八代目菊五郎の令和5年5月歌舞伎座での再演を思い出すと、今回も同様ですが、原作の指定通り・序幕・白子屋店先での新三の登場を花道から出るやり方でした。これに対し壮年期の六代目が工夫したやり方は新三が舞台下手から登場するものでした。現状ではこちらが型として定着していますが、芝居の主役としてはそりゃあ花道から登場した方が気持ちがいいに決まっています。それを敢えて下手から登場する地味な出に変えてしまったところが六代目の凄いところなのだが、まあそのことは置いても、ここにも五代目と六代目の菊五郎のセンスの違いが見て取れます。五代目の方は役の「らしさ」と云うところに重きを置いている。どちらかと云えば、五代目の新三の方が「様式的」であると云えるでしょうか。

そこで今回(令和7年7月大阪松竹座)での八代目菊五郎の「髪結新三」を見直せば、回数を重ねたことで新三という役が身の丈になじんで、「らしさ」というところで役の本質をしっかり押さえられた印象がします。これは五代目のセンスに近いのではないか。だから誤解を恐れずに書けば、八代目菊五郎は必ずしも新三にぴったりのニンと云うわけではないが、役の本質をしっかり押さえているので、「芸」として安心して楽しめる、そのような新三になっていたと思いますね。(この稿つづく)

(R7・7・26)


2)役の性根を大掴みに捉える

別稿(これは八代目菊五郎の再演の新三の観劇随想)に於いて髪結新三の性格に、愛想が良い江戸前気質の髪結新三と、僻み(コンプレックス)の塊りみたいな「上総無宿」の入墨新三と云う、乖離した「二面性」が潜んでいることを考えました。再演の八代目菊五郎の新三には・この二つの性格を「声色を以て仕分ける」ような印象が若干あったので、観劇随想ではそのことを指摘しました。一方、今回(令和7年7月大阪松竹座)での三演目の新三には、そう云う所は見えませんでした。台詞のトーンを若干低めのところで一定させたことが成功しました。おかげで背理したかのように見える二つの要素に折り合いが付いて、役の寸法が身の丈になじんで・なかなか良かったのではないでしょうか。

そこから翻って八代目菊五郎が序幕での新三の登場を花道からの出(原作通り)に戻したことに話を戻しますが、ここで新三は七三で立ち止まり、先の帳場で手間取った事情をひとくさりボヤく、別にあからさまに客の悪口を云うのではないが、お愛想ばかりではない新三をチラッと見せる。そうすると、白木屋門口に来て内の二人(忠七・お熊)を見て、「何をいふか聞いてやろう」と言って立ち聞きする新三の悪意もそこにチラッと見えて来る。そのような何気ない工夫(原作への戻し)も、八代目菊五郎の新三に性格の一貫性を与えるためには随分役に立っているのだなと改めて思いますね。

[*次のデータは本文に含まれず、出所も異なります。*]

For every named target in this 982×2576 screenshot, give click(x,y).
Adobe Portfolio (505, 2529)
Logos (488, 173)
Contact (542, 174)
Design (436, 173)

例えば新三内へ向かう途中で善八が「新三は怖い」と云って源七に「臆病な人だねえ」と笑われる、芝居ではただそれだけのことで・後に活きる会話でもありませんが、多分新三は善八に対しては普段から「何だ、この野郎」というような横柄な態度を見せていたのだと思います。お客には見せ掛けのお愛想を振り撒くが、そうでない相手には態度をガラリと変える、そのような新三の二面性が伺えます。

白子屋で愛想良い善人を見せておいて、次の永代橋で一転ガラリと変わって悪党の本性を見せる。その変わり目・落差を鮮やかに見せる。さらに続く富吉町へどのように具合よく繋げるか。今回の八代目菊五郎は「新三の性根をざっくり大掴みに捉える」、そこのところが上手い具合に行きました。弥太五郎源七をやり込める啖呵の威勢の良さと、逆に家主長兵衛にやり込められる間の抜けたところが、無理がないところで同居する面白さが「芸」として安心して楽しめる。これも八代目菊五郎になって・また一段と芸格が大きくなったことの証左だと思います。

弥十郎の長兵衛も生世話の家主のニンとして必ずしもぴったりと云うわけではないのですが、この人物の癖の強いところをしっかり押さえているので、「芸」として面白く見せてくれました。新三と長兵衛のやり取りが軽く浮いた調子に陥らなかったのは、ここは八代目菊五郎も良かったですが・弥十郎のおかげも大きかったと思います。